• [STORED DATA]
▶

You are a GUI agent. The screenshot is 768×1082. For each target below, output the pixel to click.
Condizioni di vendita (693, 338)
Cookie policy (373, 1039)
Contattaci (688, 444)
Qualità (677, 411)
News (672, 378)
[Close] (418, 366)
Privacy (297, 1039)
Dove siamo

◀

• [INSTRUCTIONS TO FOLLOW] Nothing in the records may change; write them out again in full.

• [OUTPUT BELOW]
You are a GUI agent. The screenshot is 768×1082. For each target below, output the pixel to click.
Condizioni di vendita (693, 338)
Cookie policy (373, 1039)
Contattaci (688, 444)
Qualità (677, 411)
News (672, 378)
[Close] (418, 366)
Privacy (297, 1039)
Dove siamo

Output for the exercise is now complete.